Hearings at 206 (statement of Rep. Schroeder). Title IX coverage of intercollegiate athletic programs was even the subject of newspaper comic strips at the time of the hearings and later. See Reprints in U.S. Commission on Civil Rights, More Hurdles to Clear, Women and Girls in Competitive Athletics, Clearinghouse Publication # 63 (July 1980). If Congress had not intended Title IX to cover indirectly funded athletic programs, the intense media and congressional scrutiny of the regulations on athletics should have led to a congressional resolution of disapproval. But it did not.
III. Case Law
The majority of cases interpreting Title IX, Title VI and section 504 support an expansive reading of the phrase "receiving Federal financial assistance." Civil rights statutes such as Title IX generally are entitled to broad interpretation to facilitate their remedial purposes. See, e.g., Griffin v. Breckenridge, 403 U.S. 88, 97, 91 S. Ct. 1790, 1795, 29 L. Ed. 2d 338 (1971) (Reconstruction Civil Rights Statutes to be accorded "a sweep as broad as (their) language.") (citations omitted); United States v. El Camino Community College District, 454 F. Supp. 825 (C.D.Cal.1978), aff'd, 600 F.2d 1258 (9th Cir. 1979), cert. denied, 444 U.S. 1013, 100 S. Ct. 661, 62 L. Ed. 2d 642 (1980) (Title VI to be construed liberally to effectuate its remedial purpose). See also Cannon, 441 U.S. at 686 n.7, 99 S. Ct. at 1952 n.7 (the scope and purpose of Title IX place it within the civil rights enforcement scheme that Congress has created over the past 110 years).
The issue here-the meaning of "receiving Federal financial assistance" in section 1681-is of very recent and limited impression. The parties have cited, and I have found, only two cases directly on point. Bennett v. West Texas State University, 525 F. Supp. 77 (N.D.Tex. 1981); Othen v. Ann Arbor School Board, 507 F. Supp. 1376 (E.D.Mich.1981). Both support defendant's position.
In Bennett, female undergraduate participants in the West Texas State University athletics program sued the university for operating the program in violation of Title IX. The university was granted summary judgment on the basis that the athletic program received no direct federal funding and, therefore, was not subject to Title IX. Bennett and Othen, restricted their underpinnings to the limited history also cited by defendant here to hold that Title IX covers only directly funded programs. For the reasons set forth above, I respectfully disagree with the analysis and result in both cases.
The argument that Temple makes here was rejected in the context of section 504 in Wright v. Columbia University, 520 F. Supp. 789 (E.D.Pa.1981), and Poole v. South Plainfield Board of Education, 490 F. Supp. 948 (D.N.J.1980).

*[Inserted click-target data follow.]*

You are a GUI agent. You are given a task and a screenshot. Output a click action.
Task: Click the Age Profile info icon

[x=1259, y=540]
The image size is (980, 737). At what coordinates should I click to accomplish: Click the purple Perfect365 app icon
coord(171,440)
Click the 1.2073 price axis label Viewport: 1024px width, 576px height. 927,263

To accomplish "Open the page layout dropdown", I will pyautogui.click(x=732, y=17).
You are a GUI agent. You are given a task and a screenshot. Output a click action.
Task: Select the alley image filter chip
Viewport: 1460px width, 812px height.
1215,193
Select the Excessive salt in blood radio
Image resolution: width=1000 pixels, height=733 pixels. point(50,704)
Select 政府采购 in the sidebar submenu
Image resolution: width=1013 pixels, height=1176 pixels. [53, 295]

In Wright, Columbia University refused to let plaintiff try out for the intercollegiate football team because he had sight in only one eye. The university asserted that section 504 did not cover the program because it received no direct federal assistance. Judge Troutman stated that defendant's argument would allow federally assisted institutions to circumvent federal anti-discrimination policy by allowing them
to dissect themselves, at whim, into discrete entities, to allocate federal dollars into programs which cannot discriminate against handicapped persons, and to free privately obtained funds from those programs and instead to channel such money into programs purportedly immune from Section 504 strictures.